◆ REQUIREMENT A
In the article on Kinect home monitoring, which parts of an Xbox Kinect does Laurence Da Luz's software use to track a person's movements?
◆ REQUIREMENT B
Extract the passage of the article on Kinect home monitoring from "Kinect for home" up to and including "their daily routine.".

◆ EXCERPT TO READ
Kinect for home monitoring and tablet for Parkinson's
Two Edith Cowan University student projects have been nominated as finalists in the 2013 WA Information Technology and Telecommunications Awards (WaiTTA), one for the development of an app for people with Parkinson's disease and the other for using Kinect for Xbox for in-home monitoring.
ECU computer science honours student Laurence Da Luz has developed software that uses the infra-red camera and movement sensor within an Xbox Kinect to track a person’s movements in their home and learn their daily routine.
According to ECU, it can identify when an individual’s activity is out of the ordinary, for example if they miss a meal or don’t get out of bed, and it has the potential to contact a family member through an SMS or email.
Mr Da Luz has designed the software so it can be set up easily and quickly. In addition to sending alerts, the system also provides an early warning function.
“It continuously monitors daily activity and converts the data into a downloadable graph, giving a wider picture of the individual’s behavioural pattern,” Mr Da Luz said in a statement.

◆ INPUT DATA

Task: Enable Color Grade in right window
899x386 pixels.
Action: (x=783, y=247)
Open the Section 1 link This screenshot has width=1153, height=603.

◆ ANSWER BOX A
The infra-red camera and movement sensor.

◆ ANSWER BOX B
Kinect for home monitoring and tablet for Parkinson's
Two Edith Cowan University student projects have been nominated as finalists in the 2013 WA Information Technology and Telecommunications Awards (WaiTTA), one for the development of an app for people with Parkinson's disease and the other for using Kinect for Xbox for in-home monitoring.
ECU computer science honours student Laurence Da Luz has developed software that uses the infra-red camera and movement sensor within an Xbox Kinect to track a person’s movements in their home and learn their daily routine.